DESCRIPTION OF THE TASK: With nothing added and nothing dropped, copy the entire listing.

[AVAILABLE DATA Boundary: Start]

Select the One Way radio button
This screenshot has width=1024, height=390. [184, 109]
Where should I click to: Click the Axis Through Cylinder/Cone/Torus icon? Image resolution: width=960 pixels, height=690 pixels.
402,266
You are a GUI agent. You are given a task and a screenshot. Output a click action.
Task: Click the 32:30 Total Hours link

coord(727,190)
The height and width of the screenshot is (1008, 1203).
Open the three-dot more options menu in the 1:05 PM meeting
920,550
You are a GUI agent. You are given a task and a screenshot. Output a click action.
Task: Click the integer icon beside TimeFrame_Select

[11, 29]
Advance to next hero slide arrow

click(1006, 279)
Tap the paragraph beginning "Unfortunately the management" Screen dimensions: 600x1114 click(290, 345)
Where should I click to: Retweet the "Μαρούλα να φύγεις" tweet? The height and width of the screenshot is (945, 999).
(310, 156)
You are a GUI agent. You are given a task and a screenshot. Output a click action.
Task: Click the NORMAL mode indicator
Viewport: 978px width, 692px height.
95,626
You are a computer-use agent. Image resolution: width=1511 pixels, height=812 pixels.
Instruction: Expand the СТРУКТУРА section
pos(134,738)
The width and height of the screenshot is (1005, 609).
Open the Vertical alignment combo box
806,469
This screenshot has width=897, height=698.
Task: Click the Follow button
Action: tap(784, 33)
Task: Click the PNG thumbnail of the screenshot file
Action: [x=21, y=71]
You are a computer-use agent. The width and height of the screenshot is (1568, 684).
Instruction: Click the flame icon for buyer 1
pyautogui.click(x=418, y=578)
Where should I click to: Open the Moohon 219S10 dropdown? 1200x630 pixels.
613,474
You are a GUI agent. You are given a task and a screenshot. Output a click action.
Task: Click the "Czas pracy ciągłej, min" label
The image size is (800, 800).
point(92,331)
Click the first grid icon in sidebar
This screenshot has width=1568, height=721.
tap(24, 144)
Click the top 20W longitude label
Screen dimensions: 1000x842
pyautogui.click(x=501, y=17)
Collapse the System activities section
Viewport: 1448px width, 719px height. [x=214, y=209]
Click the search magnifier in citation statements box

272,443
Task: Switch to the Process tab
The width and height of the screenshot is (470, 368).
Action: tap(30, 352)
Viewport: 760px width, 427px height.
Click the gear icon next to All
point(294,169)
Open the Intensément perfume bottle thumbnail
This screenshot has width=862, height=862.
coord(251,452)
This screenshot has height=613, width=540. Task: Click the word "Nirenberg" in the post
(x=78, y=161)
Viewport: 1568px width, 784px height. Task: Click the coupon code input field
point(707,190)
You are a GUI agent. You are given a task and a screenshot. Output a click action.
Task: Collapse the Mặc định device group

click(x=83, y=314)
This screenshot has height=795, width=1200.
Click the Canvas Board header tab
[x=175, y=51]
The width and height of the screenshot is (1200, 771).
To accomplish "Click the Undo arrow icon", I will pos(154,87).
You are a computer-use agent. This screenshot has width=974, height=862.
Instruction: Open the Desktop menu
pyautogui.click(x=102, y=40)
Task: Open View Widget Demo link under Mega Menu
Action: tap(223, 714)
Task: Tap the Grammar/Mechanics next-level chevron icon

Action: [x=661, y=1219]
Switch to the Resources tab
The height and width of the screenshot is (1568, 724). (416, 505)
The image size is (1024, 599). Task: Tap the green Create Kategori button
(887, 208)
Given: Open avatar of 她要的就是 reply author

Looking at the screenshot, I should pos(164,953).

[AVAILABLE DATA Boundary: End]

SOLUTION FOR THIS EXERCISE:
Select the One Way radio button
This screenshot has width=1024, height=390. [184, 109]
Where should I click to: Click the Axis Through Cylinder/Cone/Torus icon? Image resolution: width=960 pixels, height=690 pixels.
402,266
You are a GUI agent. You are given a task and a screenshot. Output a click action.
Task: Click the 32:30 Total Hours link

coord(727,190)
The height and width of the screenshot is (1008, 1203).
Open the three-dot more options menu in the 1:05 PM meeting
920,550
You are a GUI agent. You are given a task and a screenshot. Output a click action.
Task: Click the integer icon beside TimeFrame_Select

[11, 29]
Advance to next hero slide arrow

click(1006, 279)
Tap the paragraph beginning "Unfortunately the management" Screen dimensions: 600x1114 click(290, 345)
Where should I click to: Retweet the "Μαρούλα να φύγεις" tweet? The height and width of the screenshot is (945, 999).
(310, 156)
You are a GUI agent. You are given a task and a screenshot. Output a click action.
Task: Click the NORMAL mode indicator
Viewport: 978px width, 692px height.
95,626
You are a computer-use agent. Image resolution: width=1511 pixels, height=812 pixels.
Instruction: Expand the СТРУКТУРА section
pos(134,738)
The width and height of the screenshot is (1005, 609).
Open the Vertical alignment combo box
806,469
This screenshot has width=897, height=698.
Task: Click the Follow button
Action: tap(784, 33)
Task: Click the PNG thumbnail of the screenshot file
Action: [x=21, y=71]
You are a computer-use agent. The width and height of the screenshot is (1568, 684).
Instruction: Click the flame icon for buyer 1
pyautogui.click(x=418, y=578)
Where should I click to: Open the Moohon 219S10 dropdown? 1200x630 pixels.
613,474
You are a GUI agent. You are given a task and a screenshot. Output a click action.
Task: Click the "Czas pracy ciągłej, min" label
The image size is (800, 800).
point(92,331)
Click the first grid icon in sidebar
This screenshot has width=1568, height=721.
tap(24, 144)
Click the top 20W longitude label
Screen dimensions: 1000x842
pyautogui.click(x=501, y=17)
Collapse the System activities section
Viewport: 1448px width, 719px height. [x=214, y=209]
Click the search magnifier in citation statements box

272,443
Task: Switch to the Process tab
The width and height of the screenshot is (470, 368).
Action: tap(30, 352)
Viewport: 760px width, 427px height.
Click the gear icon next to All
point(294,169)
Open the Intensément perfume bottle thumbnail
This screenshot has width=862, height=862.
coord(251,452)
This screenshot has height=613, width=540. Task: Click the word "Nirenberg" in the post
(x=78, y=161)
Viewport: 1568px width, 784px height. Task: Click the coupon code input field
point(707,190)
You are a GUI agent. You are given a task and a screenshot. Output a click action.
Task: Collapse the Mặc định device group

click(x=83, y=314)
This screenshot has height=795, width=1200.
Click the Canvas Board header tab
[x=175, y=51]
The width and height of the screenshot is (1200, 771).
To accomplish "Click the Undo arrow icon", I will pos(154,87).
You are a computer-use agent. This screenshot has width=974, height=862.
Instruction: Open the Desktop menu
pyautogui.click(x=102, y=40)
Task: Open View Widget Demo link under Mega Menu
Action: tap(223, 714)
Task: Tap the Grammar/Mechanics next-level chevron icon

Action: [x=661, y=1219]
Switch to the Resources tab
The height and width of the screenshot is (1568, 724). (416, 505)
The image size is (1024, 599). Task: Tap the green Create Kategori button
(887, 208)
Given: Open avatar of 她要的就是 reply author

Looking at the screenshot, I should pos(164,953).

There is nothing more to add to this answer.